Every intern has at least three months of general inpatient pediatrics experience. Inpatient teams at Boston Children’s Hospital (BCH) are typically location-based, allowing closer relationships with nurses, more contact with families, and less time spent commuting between floors. During the junior and senior years, residents assume a supervisory role in the care of general pediatrics patients. Supervising residents are team leaders and provide much of the bedside teaching to the interns and medical students. Inpatient ward teams are divided into “day” and “night” teams. Each of the BCH general pediatrics team is combined with a subspecialty team that has approximately 1-3 additional patients.
Organization of general inpatient services:
- BCH 9 East (Gen Peds A – Nephrology and Gen Peds B-Rheumatology/ Allergy/Immunology): one senior resident and two interns (Gen Peds A), one junior resident and two interns (Gen Peds B), a nurse practitioner and up to four medical students.
- BCH 7 West (Gen Peds C – toxicology and 7 subs-Adolescent, Endocrinology): one senior resident, and two interns on one team, one junior resident and two interns on the other team. There is a nurse practitioner who helps both teams and up to four medical students divided between the two teams. Resident teams switch between Gen Peds C and the subspecialties after two weeks.

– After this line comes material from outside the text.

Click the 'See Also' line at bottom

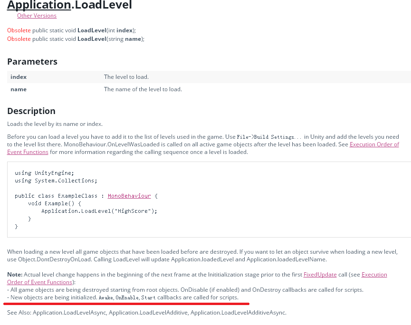[x=147, y=313]
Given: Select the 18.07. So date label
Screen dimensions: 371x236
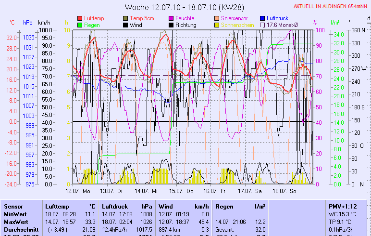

- BCH 6 Northeast (Hematology, End-Stage Renal Disease): two junior residents (one on the inpatient service, one in outpatient clinics and consult services), one intern, and up to two medical students. Junior residents spend a total of four weeks on the rotation, divided evenly between inpatient and outpatient/consults. Interns rotate for two week blocks on the inpatient side.
- Boston Medical Center Inpatient Wards (BMC): one senior resident, one junior resident, three pediatric interns, one family medicine intern, and three to four medical students on a 22-bed unit. The pediatric ward team cares for general pediatrics patients and patients from subspecialty services, including endocrinology, gastroenterology, hematology, neurology, and pulmonology. The two resident teams alternate rounding with the inpatient attending allowing increased autonomy for supervising residents on days when they round by themselves.